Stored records
__________________________________________________

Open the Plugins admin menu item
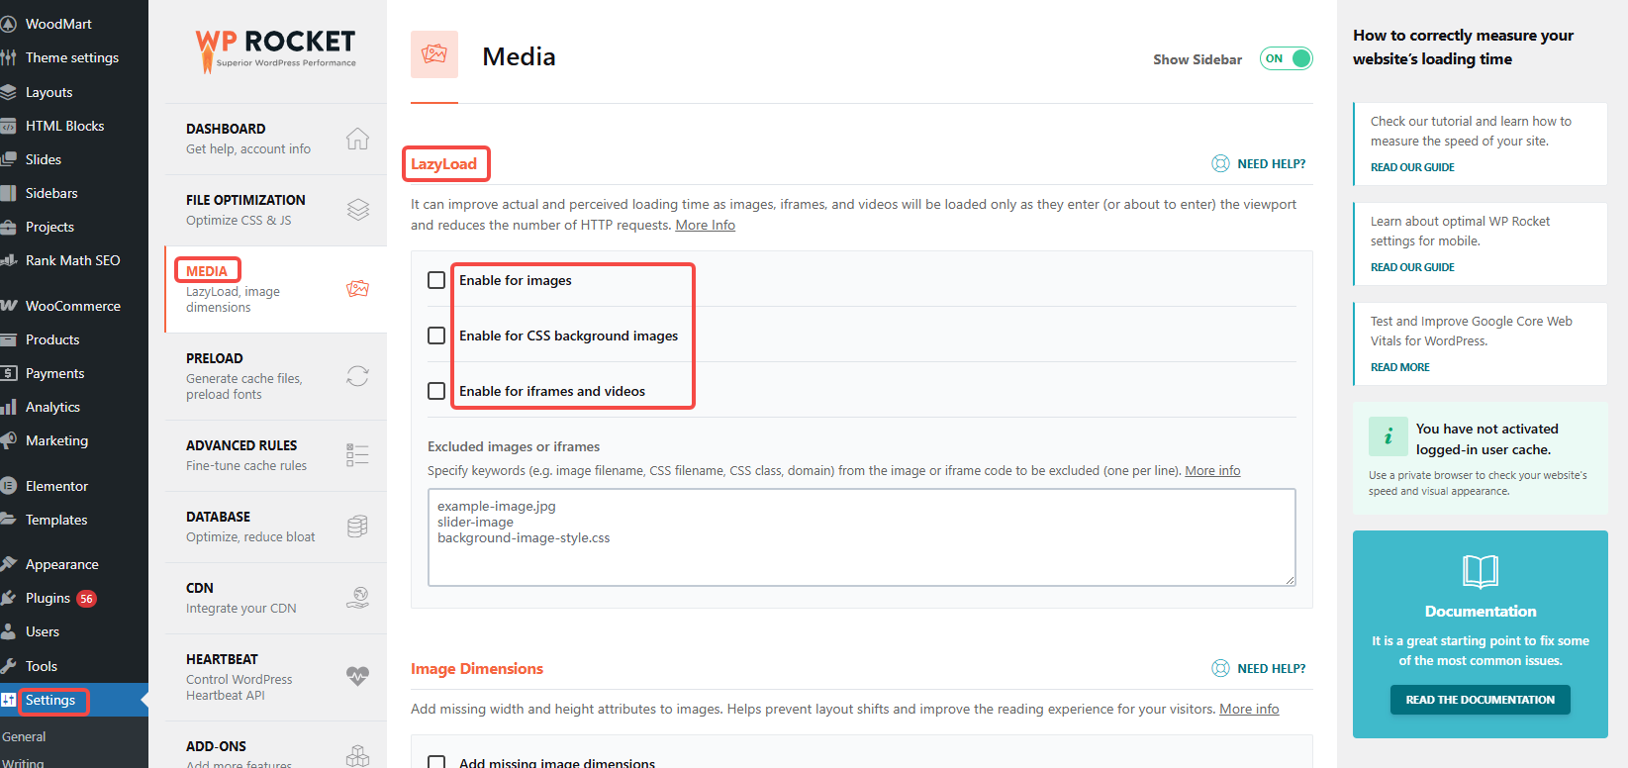point(48,598)
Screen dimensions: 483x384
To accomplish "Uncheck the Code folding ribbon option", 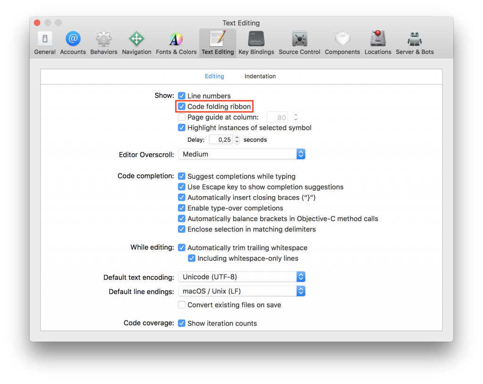I will click(182, 106).
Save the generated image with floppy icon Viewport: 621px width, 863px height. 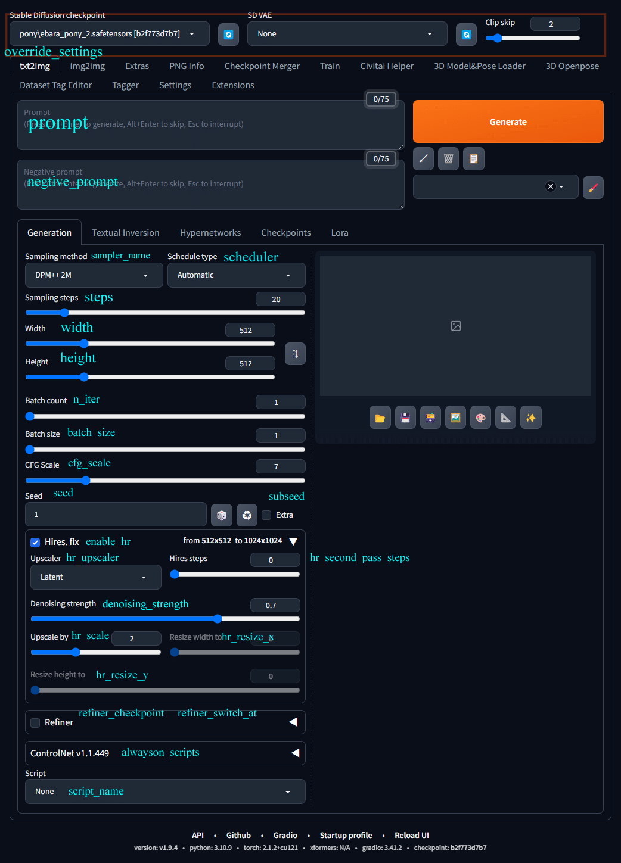pos(405,417)
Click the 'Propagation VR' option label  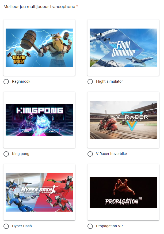click(x=109, y=226)

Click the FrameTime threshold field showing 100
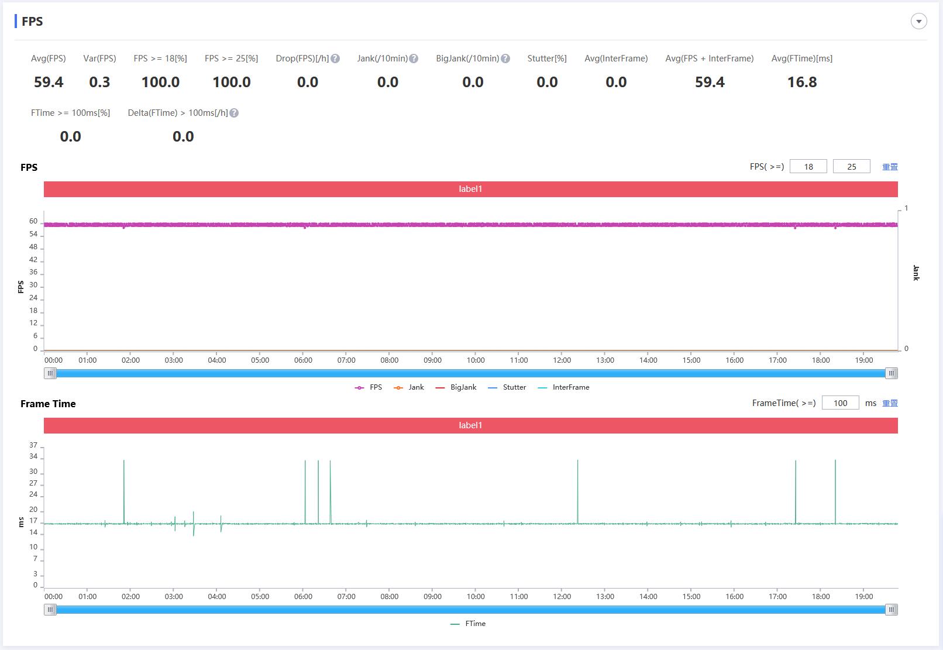pyautogui.click(x=840, y=403)
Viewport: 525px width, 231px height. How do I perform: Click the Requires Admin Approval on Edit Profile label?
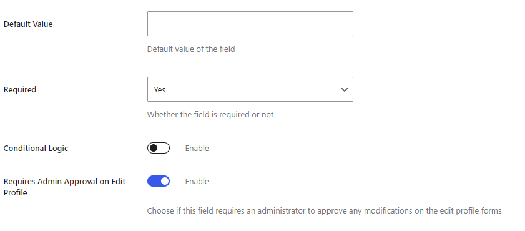65,187
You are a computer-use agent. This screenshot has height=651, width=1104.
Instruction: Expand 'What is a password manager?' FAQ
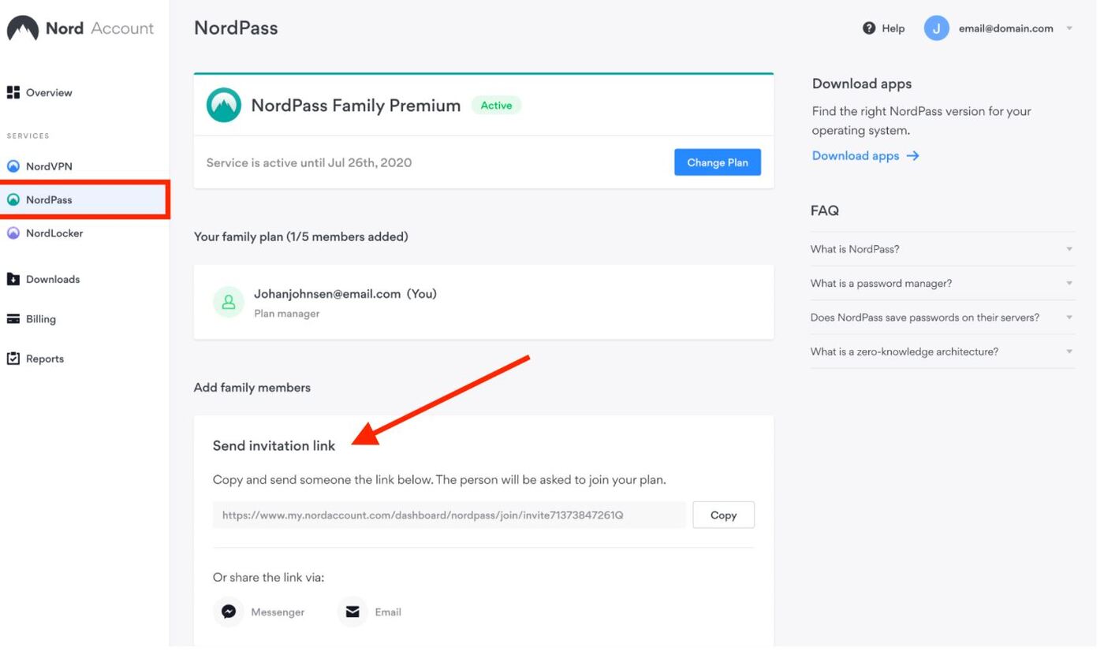[x=1069, y=284]
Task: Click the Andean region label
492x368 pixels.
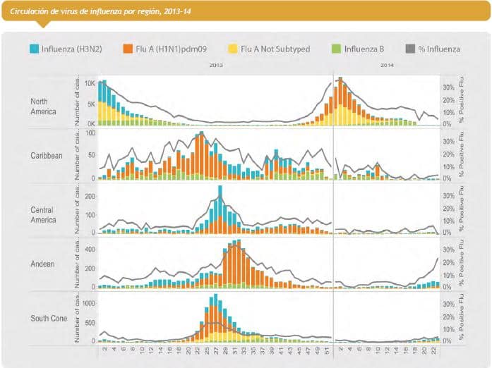Action: click(x=42, y=263)
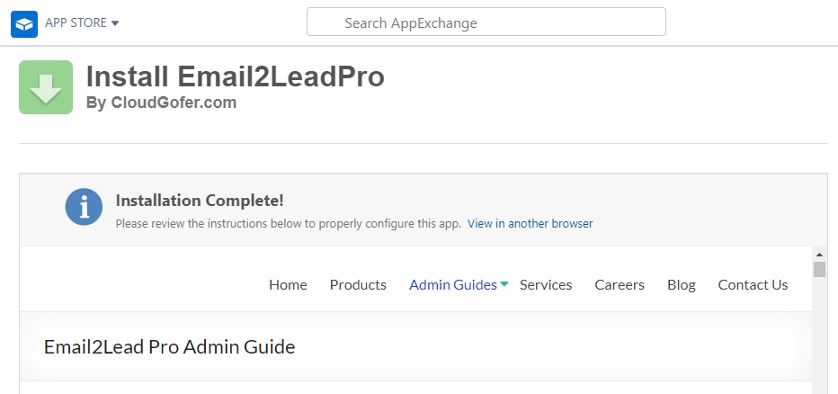Open the APP STORE dropdown menu
Viewport: 838px width, 394px height.
pyautogui.click(x=82, y=22)
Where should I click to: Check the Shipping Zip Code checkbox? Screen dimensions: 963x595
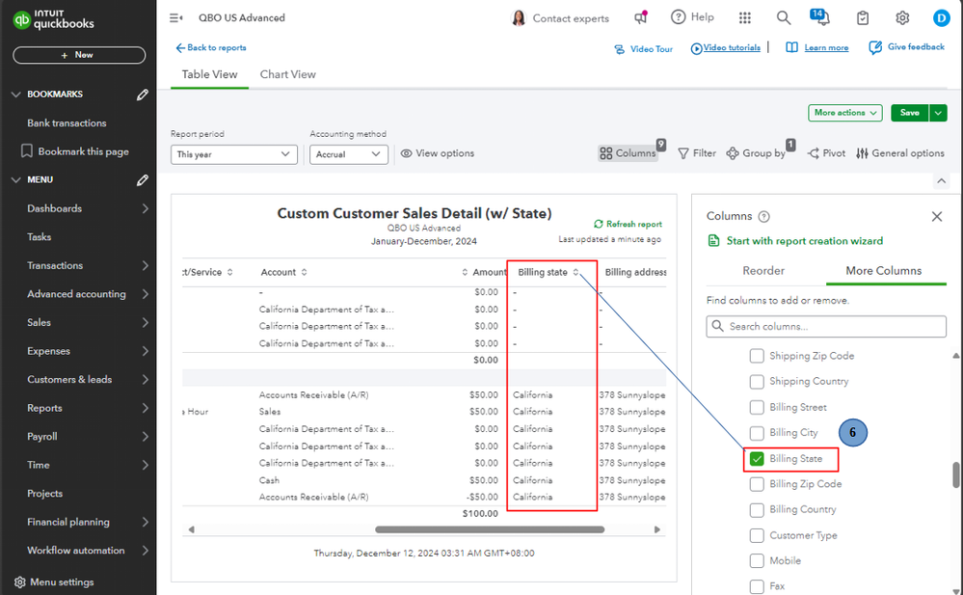tap(758, 356)
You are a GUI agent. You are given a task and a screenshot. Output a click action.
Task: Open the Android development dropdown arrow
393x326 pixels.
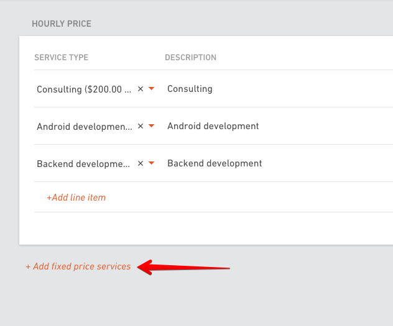pyautogui.click(x=151, y=126)
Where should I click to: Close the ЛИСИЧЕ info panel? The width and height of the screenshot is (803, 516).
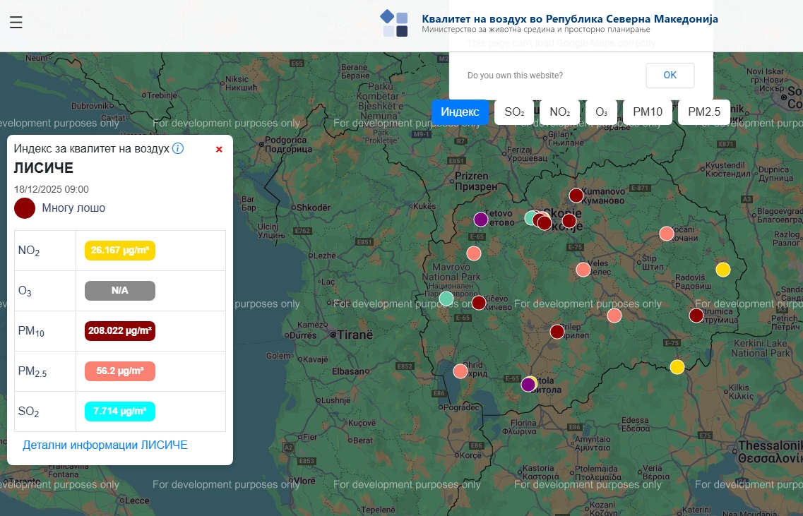(x=219, y=149)
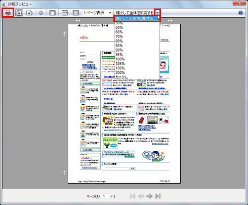This screenshot has width=248, height=205.
Task: Open Page Setup gear icon
Action: (x=40, y=13)
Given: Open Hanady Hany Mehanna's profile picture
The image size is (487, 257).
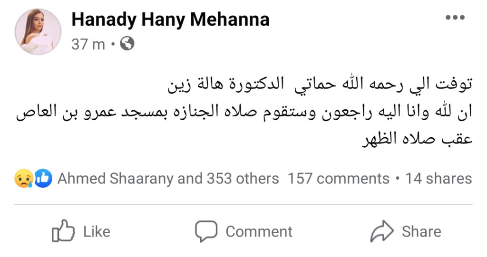Looking at the screenshot, I should [39, 31].
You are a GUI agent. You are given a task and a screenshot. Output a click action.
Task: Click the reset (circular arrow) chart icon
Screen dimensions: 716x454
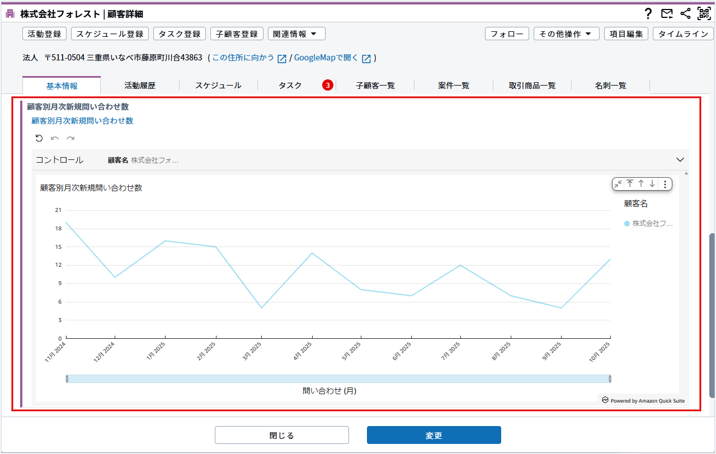click(x=39, y=138)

__________________________________________________

* Your objective *
Repeat exactly the line containing "Task: Open the" and every line after it through the end of the records, and nothing else. Leave the pictures out.

* Completed task *
Task: Open the Android development dropdown arrow
393x326 pixels.
pyautogui.click(x=151, y=126)
Where should I click to: Close the ЛИСИЧЕ info panel? The width and height of the screenshot is (803, 516).
(x=219, y=149)
This screenshot has width=248, height=205.
Task: Open Page Setup gear icon
Action: (x=40, y=13)
Given: Open Hanady Hany Mehanna's profile picture
The image size is (487, 257).
Looking at the screenshot, I should [39, 31].
You are a GUI agent. You are given a task and a screenshot. Output a click action.
Task: Click the reset (circular arrow) chart icon
Screen dimensions: 716x454
click(x=39, y=138)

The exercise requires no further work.